A TCP connection doesn't have actual breaks. This means that if you want 
breaks, you have to add them. Currently, the breaks have to be guessed by 
a combination of parsing and supposing that the OS's breaks will 
eventually match an end-of-statement before the RAM starts swapping or 
before the CPU goes quadratic. That's why I'm thinking about less implicit 
ways of ending statements.

> The only time I've seen a problem is when the commands are broken in the 
> middle of a sys_gui post.

And there are several ways to fix that, and I was speculating about one 
that we aren't usually thinking about, but that might save the effort of 
running [info complete] multiple times on the same data and any other 
kludges we have to combine it with so that [info complete] does the job, 
and other funny side-effects of an [info complete]-based strategy...

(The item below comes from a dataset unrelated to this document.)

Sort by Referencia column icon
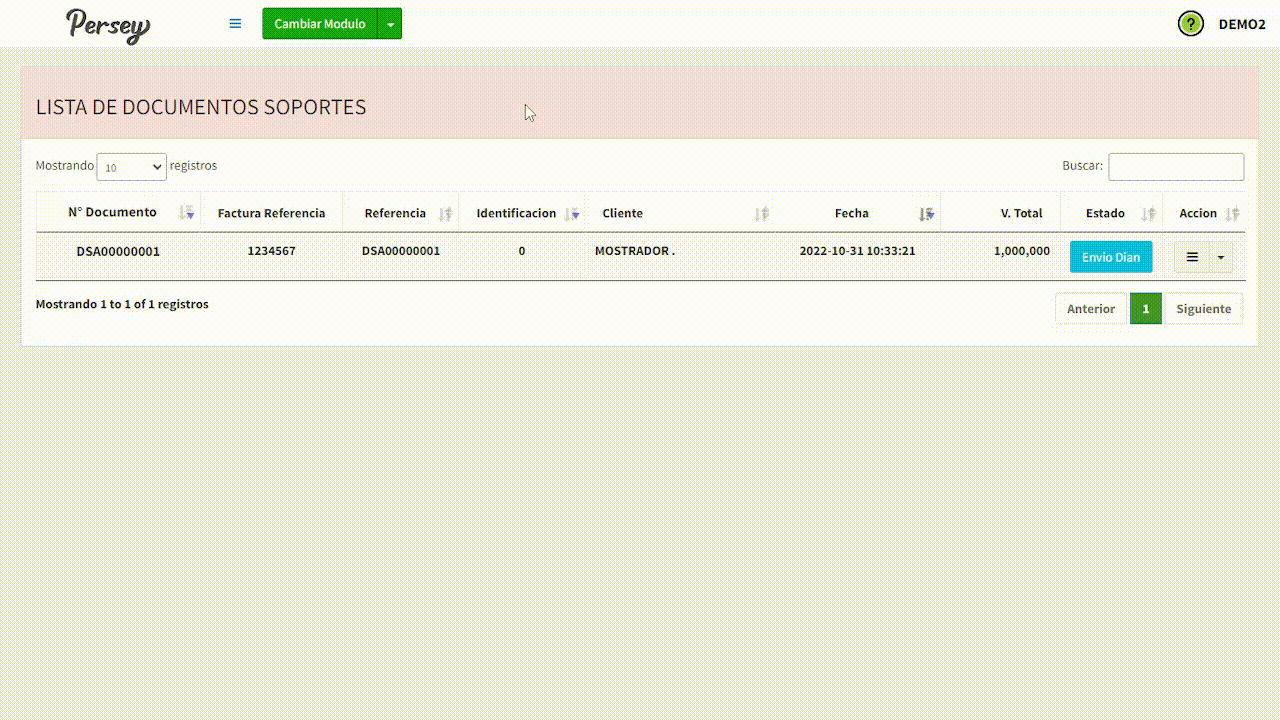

> the funny little detail is that when it breaks in the middle of a Tcl 
> command, it is always exactly at the 48kb mark. exactly.

This most probably has to do with the size of the buffers in the TCP 
lasagna of the Linux kernel or OSX kernel. Each OS has its own sizes, and 
in some of them, it's tunable, if you know how (either by playing with 
/proc or /sys, or by recompiling something with a modified config.h, if 
you're not lucky).

A direct pipe (the pipe() command, no port number ; or a /tmp socket-file) 
has usually a different buffer size, iirc. In any case, you can't really 
rely on the buffer size being anything in particular, but the way it is 
now, it may affect Pd, especially in certain tough situations.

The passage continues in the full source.